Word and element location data

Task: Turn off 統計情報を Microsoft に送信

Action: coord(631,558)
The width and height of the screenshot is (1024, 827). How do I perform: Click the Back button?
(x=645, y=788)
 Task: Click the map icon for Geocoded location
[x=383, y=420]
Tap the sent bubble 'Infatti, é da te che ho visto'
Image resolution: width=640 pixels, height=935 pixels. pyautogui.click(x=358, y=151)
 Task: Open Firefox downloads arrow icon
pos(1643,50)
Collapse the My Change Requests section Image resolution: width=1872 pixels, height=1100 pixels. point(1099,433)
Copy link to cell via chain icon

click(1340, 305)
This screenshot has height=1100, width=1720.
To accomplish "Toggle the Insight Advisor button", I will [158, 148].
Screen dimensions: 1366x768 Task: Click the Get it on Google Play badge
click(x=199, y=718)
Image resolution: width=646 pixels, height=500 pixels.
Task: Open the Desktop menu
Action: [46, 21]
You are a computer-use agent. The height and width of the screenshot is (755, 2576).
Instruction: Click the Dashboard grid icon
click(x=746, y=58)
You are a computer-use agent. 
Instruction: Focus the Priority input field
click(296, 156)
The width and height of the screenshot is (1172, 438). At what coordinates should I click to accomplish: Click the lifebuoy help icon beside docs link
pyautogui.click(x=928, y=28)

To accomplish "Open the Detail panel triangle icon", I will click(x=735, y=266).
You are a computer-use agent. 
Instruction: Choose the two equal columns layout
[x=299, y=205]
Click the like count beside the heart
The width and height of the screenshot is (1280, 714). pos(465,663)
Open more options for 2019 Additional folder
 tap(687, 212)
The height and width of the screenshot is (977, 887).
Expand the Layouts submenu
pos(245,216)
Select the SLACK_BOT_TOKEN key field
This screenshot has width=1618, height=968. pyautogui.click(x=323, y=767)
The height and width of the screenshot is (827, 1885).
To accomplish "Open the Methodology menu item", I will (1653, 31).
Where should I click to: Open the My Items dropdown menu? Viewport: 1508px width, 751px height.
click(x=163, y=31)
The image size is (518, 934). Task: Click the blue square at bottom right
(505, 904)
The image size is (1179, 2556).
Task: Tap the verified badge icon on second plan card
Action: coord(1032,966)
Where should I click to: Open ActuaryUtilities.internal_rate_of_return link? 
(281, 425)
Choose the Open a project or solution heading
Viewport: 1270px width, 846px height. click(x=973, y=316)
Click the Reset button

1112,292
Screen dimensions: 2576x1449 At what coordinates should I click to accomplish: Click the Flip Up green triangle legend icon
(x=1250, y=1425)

**Request:** Please copy the rows above word for word, everything from the line containing "The width and height of the screenshot is (1024, 827)." down to the line containing "click(1340, 305)", with both of those lines included.

**Answer for this exercise:**
The width and height of the screenshot is (1024, 827). How do I perform: Click the Back button?
(x=645, y=788)
 Task: Click the map icon for Geocoded location
[x=383, y=420]
Tap the sent bubble 'Infatti, é da te che ho visto'
Image resolution: width=640 pixels, height=935 pixels. pyautogui.click(x=358, y=151)
 Task: Open Firefox downloads arrow icon
pos(1643,50)
Collapse the My Change Requests section Image resolution: width=1872 pixels, height=1100 pixels. point(1099,433)
Copy link to cell via chain icon

click(1340, 305)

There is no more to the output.